▶ [Written exercise]
Express the listing below as a JSON list of strings, one string per line, with blank lines omitted, beginning at the line that contains "Where should I" and stopping after the line that contains "click(x=26, y=74)". Leave the pictures out of your answer.

▶ [Supplied data]
● ● ● ● ●

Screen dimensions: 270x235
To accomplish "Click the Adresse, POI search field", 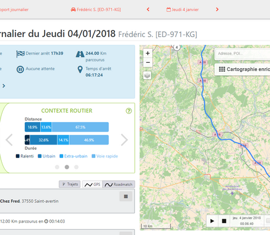I will click(242, 53).
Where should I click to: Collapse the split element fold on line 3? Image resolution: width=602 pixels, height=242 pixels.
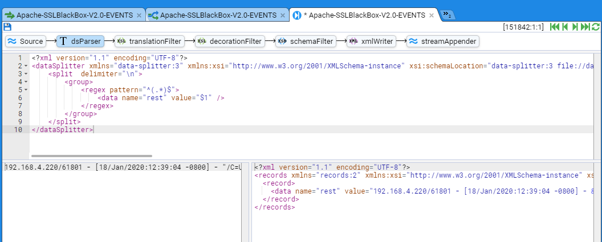click(x=26, y=74)
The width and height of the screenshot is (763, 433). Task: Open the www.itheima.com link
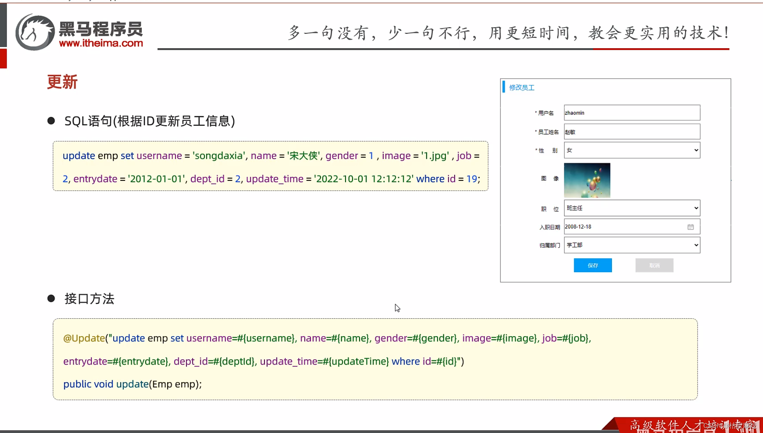[x=101, y=43]
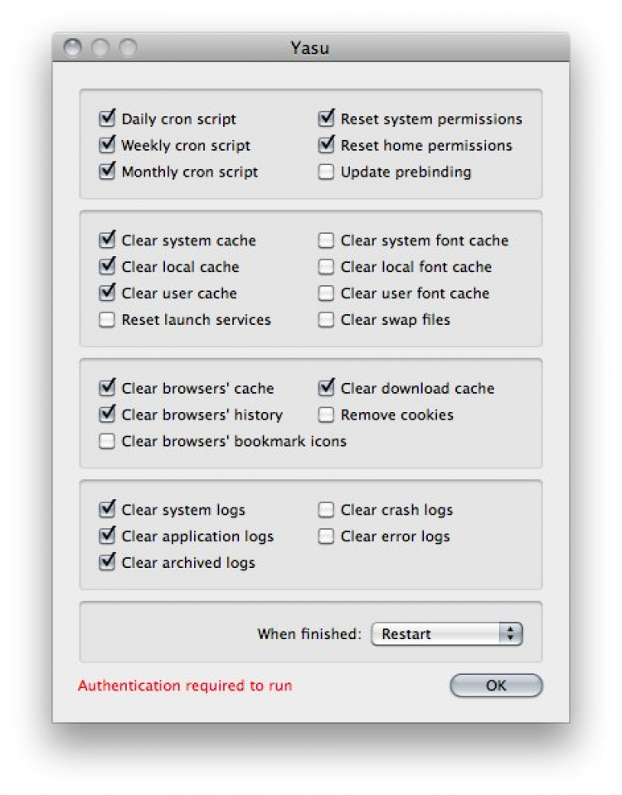Image resolution: width=622 pixels, height=795 pixels.
Task: Enable Reset launch services
Action: click(x=106, y=320)

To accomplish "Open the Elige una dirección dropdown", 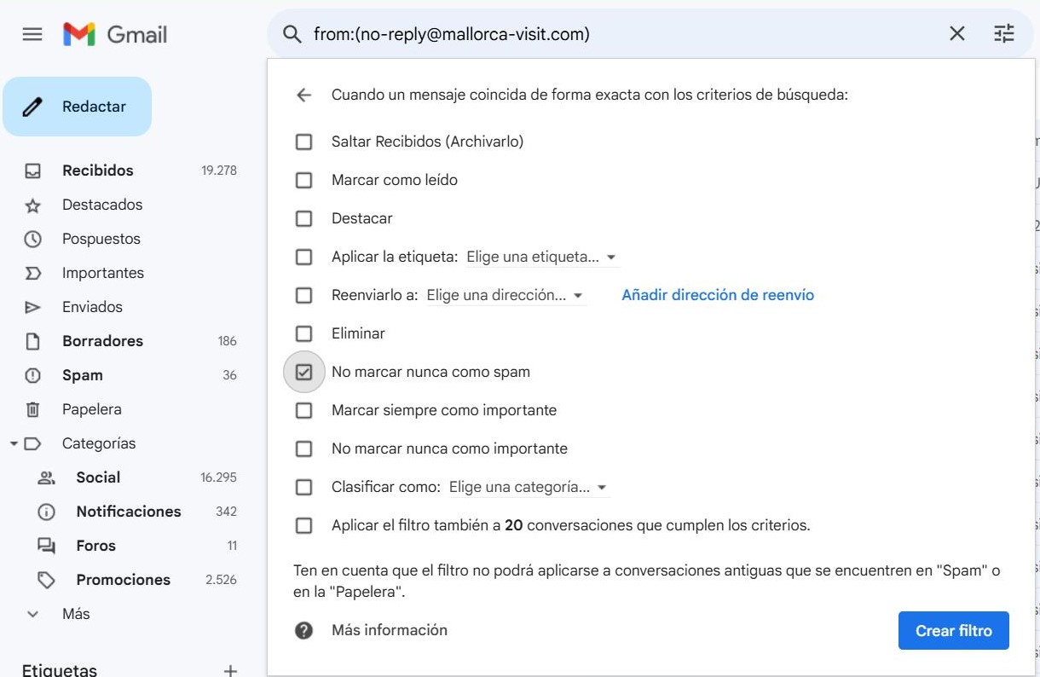I will tap(506, 295).
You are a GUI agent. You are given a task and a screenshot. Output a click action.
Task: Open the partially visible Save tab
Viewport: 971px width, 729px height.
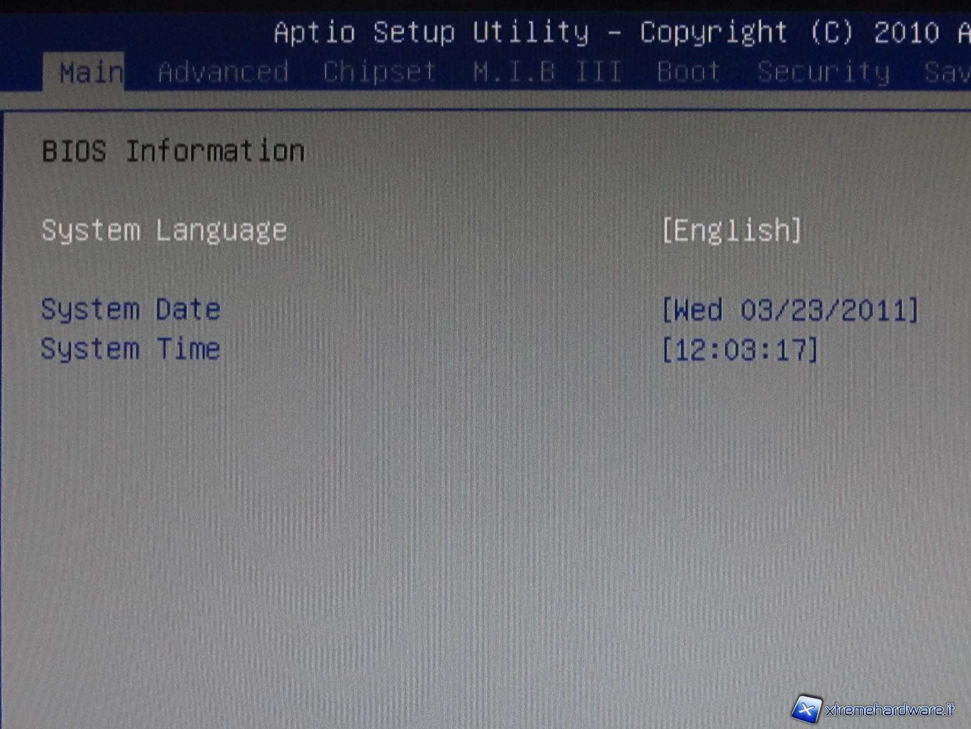tap(947, 72)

● ● ● ● ●

▶ [Expected output]
[
  "Where should I click to: Collapse the split element fold on line 3? Image resolution: width=602 pixels, height=242 pixels.",
  "click(x=26, y=74)"
]